Oya and the Yoruba mythology

 

 

                                                                         

The Undergoddess for the Niger River is Oya according to Yoruba mythology. She may also be called Yansan, and the full name is Oya Yansan which has the meaning "mother of nine." According to legend, all the cemeteries are hers. Some believe the cemeteries are her home, while others believe that she is the gatekeeper who allows the dead to enter. She is powerful, and is the ruler of the dead. Her elements are whirlwinds and tornadoes, especially those that come with lightning. As a warrior she battles at the side of Shango who is the god of thunder, lightning and fire. Her feast day is on February 2, and her symbols include the horsetail fly-whisk and a number of masks.

Olodumare is God in the Yoruba religious system. Olodumare may also be called Eledumare, Olorun, Olofin-Orun and Eleda. The manifestation that the God assumes is called an Orisha (Orisa or Orixa) which is just a spirit or deity. Historically, African slaves could not freely practice their religion, so they “disguised” their gods with the slave owner gods, mostly the Catholic saints. The West African Yoruba people recognized three spiritual forces: a supreme creator god (Olodumare), messenger spirits similar to angels (the orishas) and the spirits of the dead.

Syncretism means combining different beliefs. Santeria evolved as a syncretic religion with origins in the Caribbean. Slaves were prohibited from practicing their religion, so they synchronized their African gods with the names of the Catholic saints. The one All Mighty God is called Olodumare, and he created the other entities that correspond to the Catholic saints.

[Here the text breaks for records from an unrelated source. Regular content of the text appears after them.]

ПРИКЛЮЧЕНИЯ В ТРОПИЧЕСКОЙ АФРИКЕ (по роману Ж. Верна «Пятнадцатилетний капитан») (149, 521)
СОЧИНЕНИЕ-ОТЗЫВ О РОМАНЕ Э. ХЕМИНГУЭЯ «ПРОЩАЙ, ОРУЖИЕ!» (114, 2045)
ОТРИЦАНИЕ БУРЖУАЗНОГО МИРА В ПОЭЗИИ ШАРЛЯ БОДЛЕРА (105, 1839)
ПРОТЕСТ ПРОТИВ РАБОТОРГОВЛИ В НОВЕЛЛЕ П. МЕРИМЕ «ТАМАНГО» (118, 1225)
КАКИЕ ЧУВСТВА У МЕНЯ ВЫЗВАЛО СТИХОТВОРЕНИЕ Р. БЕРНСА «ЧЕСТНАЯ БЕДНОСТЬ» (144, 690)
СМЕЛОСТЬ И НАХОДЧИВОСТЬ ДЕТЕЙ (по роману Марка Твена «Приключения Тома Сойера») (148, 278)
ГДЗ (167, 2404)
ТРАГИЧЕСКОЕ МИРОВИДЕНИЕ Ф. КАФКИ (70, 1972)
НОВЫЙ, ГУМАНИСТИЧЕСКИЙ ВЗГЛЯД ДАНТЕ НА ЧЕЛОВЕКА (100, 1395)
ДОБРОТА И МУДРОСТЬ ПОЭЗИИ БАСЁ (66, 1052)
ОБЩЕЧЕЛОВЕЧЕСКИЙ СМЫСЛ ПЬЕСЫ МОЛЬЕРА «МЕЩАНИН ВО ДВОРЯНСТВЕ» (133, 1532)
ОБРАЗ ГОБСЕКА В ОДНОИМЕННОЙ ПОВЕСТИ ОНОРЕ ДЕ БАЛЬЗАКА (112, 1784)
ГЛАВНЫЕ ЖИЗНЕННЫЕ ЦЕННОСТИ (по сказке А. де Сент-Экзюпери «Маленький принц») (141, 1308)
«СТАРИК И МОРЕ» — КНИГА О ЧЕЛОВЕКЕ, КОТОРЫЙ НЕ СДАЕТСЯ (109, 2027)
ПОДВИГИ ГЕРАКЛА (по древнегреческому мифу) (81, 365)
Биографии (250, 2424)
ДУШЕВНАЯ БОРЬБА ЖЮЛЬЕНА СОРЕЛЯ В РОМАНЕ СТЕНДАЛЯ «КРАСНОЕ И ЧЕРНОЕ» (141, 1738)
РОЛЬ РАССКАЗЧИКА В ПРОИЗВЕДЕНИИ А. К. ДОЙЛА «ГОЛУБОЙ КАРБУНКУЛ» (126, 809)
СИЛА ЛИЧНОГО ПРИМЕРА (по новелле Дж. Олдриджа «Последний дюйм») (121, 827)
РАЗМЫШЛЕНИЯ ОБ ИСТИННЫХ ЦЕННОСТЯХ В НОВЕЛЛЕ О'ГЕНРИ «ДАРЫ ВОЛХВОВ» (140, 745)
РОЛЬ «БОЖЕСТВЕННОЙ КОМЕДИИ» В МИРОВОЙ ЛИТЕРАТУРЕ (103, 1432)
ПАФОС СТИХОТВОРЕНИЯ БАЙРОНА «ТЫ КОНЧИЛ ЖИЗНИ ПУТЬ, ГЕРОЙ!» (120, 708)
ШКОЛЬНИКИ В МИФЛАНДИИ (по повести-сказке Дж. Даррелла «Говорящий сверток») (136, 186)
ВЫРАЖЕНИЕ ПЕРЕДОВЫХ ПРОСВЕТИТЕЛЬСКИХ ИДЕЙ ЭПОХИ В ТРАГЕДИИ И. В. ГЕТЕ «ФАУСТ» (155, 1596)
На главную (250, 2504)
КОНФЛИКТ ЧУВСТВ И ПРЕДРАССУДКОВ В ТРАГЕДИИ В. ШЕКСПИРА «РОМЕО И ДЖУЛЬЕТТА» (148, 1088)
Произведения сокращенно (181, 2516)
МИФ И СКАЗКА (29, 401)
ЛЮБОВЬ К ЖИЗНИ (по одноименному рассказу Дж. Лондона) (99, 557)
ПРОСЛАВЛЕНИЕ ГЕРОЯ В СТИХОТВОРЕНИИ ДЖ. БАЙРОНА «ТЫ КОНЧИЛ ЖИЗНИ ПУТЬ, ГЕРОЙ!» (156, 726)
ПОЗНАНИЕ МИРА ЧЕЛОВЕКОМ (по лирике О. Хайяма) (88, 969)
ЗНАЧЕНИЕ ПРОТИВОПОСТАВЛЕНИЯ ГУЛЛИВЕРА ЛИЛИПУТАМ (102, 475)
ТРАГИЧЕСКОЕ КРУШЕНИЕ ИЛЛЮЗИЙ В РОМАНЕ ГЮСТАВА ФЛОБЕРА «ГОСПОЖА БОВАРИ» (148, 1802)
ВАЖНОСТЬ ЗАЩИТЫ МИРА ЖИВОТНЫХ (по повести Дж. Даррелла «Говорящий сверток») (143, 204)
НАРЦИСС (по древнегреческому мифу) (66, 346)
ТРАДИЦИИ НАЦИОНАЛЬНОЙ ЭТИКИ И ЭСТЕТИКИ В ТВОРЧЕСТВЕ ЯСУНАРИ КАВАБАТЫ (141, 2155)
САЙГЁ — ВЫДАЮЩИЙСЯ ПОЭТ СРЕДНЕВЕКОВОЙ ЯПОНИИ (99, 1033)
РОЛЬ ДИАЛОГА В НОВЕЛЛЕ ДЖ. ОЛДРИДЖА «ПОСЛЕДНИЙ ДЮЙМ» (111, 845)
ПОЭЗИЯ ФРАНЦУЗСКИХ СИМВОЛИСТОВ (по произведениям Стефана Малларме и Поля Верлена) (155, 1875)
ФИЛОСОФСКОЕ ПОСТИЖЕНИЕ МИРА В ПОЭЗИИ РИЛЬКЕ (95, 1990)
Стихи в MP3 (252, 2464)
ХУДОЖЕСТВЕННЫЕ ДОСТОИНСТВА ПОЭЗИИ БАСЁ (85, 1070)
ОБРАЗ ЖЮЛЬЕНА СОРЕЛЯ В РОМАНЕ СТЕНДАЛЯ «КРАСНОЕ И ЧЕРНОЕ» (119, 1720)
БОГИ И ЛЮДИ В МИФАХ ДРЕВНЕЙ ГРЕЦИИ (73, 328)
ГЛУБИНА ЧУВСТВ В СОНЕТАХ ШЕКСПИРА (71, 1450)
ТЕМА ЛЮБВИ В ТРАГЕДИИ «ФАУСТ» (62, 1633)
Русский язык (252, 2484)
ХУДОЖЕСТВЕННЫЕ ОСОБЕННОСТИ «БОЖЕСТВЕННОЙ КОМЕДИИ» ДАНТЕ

The religion is a combination of Catholicism and West African Yoruba beliefs, and it may also be called La Regla Lucumi, Regla de Ocha or Lukumi. The belief system does not have a central creed like most religious practices. Instead, the religion is understood in terms of the rituals and ceremonies that are commonplace.

The ruler of the dead in Yoruba mythology was at one time barren or could only bear premature children. She makes a sacrifice from the rainbow colored Sacred Cloth. From that she births nine children, and then she is called Iyansan, the "Mother of Nine." The number nine becomes her sacred number which is related to the creative process. Premature children and barrenness are symbolic of a woman's journey through the creative process. The multicolored cloth represents the variety of aspects a woman must consider before birthing a creative idea. In other words, the "cloth of many colors" represents the gestation process that is needed for ideas to mature.

The Atlantic slave trade transported West African natives into Cuba, Puerto Rico and other Caribbean locations. The slaves brought their religious beliefs which were banned by the slave owners. To keep the true roots of their beliefs hidden, this syncretic religion evolved using ideas from the Roman Catholic religion.